Une bouffée d’oxygène… ou une illusion ? Il semblerait que le «dégel» annoncé entre l’Etat et la presse ne soit qu’une chimère. Selon Mamadou Ibra Kane, président du Conseil des diffuseurs et éditeurs de la presse du Sénégal (Cdeps), la situation de la presse sous le magistère du Président Bassirou Diomaye Faye est loin d’avoir évolué positivement. Pire encore, elle semble s’être aggravée. «Beaucoup de fausses informations circulent sur le dégel entre la presse et le nouveau régime issu de la 3ème alternance politique au Sénégal. Aujourd’hui, jeudi 21 novembre 2024, la presse sénégalaise a vu, au contraire, sa situation empirer, particulièrement pendant tous les 8 mois du magistère du Président Bassirou Diomaye Diakhar Faye. D’où vient donc cette fallacieuse information de bouffée d’oxygène pour la presse ou de dégel entre les médias et le nouveau régime ?», a demandé le président du Cdeps.

L’élément déclencheur de cette fronde ? Le blocage des comptes bancaires des entreprises de presse par la Direction générale des Impôts et domaines (Dgid). Bien que le directeur de la Dgid, Abdoulaye Diagne, ait prétendu avoir ordonné la levée de ces blocages, beaucoup d’entreprises de presse n’ont pas encore reçu le document nécessaire à la levée des blocages bancaires. «J’ai alors demandé aux entreprises de presse de se rapprocher de leur centre fiscal pour demander une mainlevée, base légale pour les banques pour débloquer leurs comptes bancaires. Toutes les entreprises de presse n’ont pas encore obtenu ce document miracle. Par conséquent, il serait faux de parler d’un quelconque «dégel» ou «bouffée d’oxygène»», confie Mamadou Ibra Kane, dans une note d’information rendue publique. A en croire le président du Cdeps, la crise que traverse la presse sénégalaise est donc double : fiscale et économique. Sur le plan fiscal, il pointe du doigt l’absence de mesures compensatoires pour les entreprises de presse pendant la pandémie du Covid-19, l’absence de moratoires sur les dettes fiscales et les saisies d’équipements et des mobiliers avec blocage des comptes bancaires.
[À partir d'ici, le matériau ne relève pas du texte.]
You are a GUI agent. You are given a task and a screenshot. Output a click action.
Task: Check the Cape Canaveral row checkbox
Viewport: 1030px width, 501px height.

Quant à la situation économique, elle se traduit par un non-paiement des créances de l’Etat envers les médias, des résiliations unilatérales par l’Etat et ses démembrements des contrats publicitaires avec les entreprises de presse privée et le blocage de l’aide à la presse au titre de l’année 2024. «Cette crise économique et financière a engendré un drame social pour les travailleurs des médias avec, comme corollaires, des licenciements, du chômage technique, des arriérés de salaire, des retards des cotisations sociales et l’interruption de la couverture maladie. Cette précarité extrême fait de la presse sénégalaise un secteur sinistré avec des entreprises en situation de quasi-faillite, un danger pour la démocratie», regrette-t-il. Et face à cette situation, précise Mamadou Ibra Kane, la presse continue malgré tout de remplir sa mission de service public. «La presse sénégalaise, déjà magnifiée pour son rôle dans les trois alternances politiques au Sénégal, a malgré tout continué à assurer sa mission de service public avec une couverture exemplaire des élections législatives anticipées. Au soir du 17 novembre 2024, la presse a relayé les résultats du scrutin, ce qui a permis notamment d’annihiler tout trouble post-électoral. Encore une fois, au service de la démocratie», indique-t-il. Mais si la presse persévère dans son rôle essentiel, elle attend désormais, d’après Mamadou Ibra Kane, «la matérialisation de l’appel, le 14 août 2024, au dialogue rénové du président de la Répu­bli­que».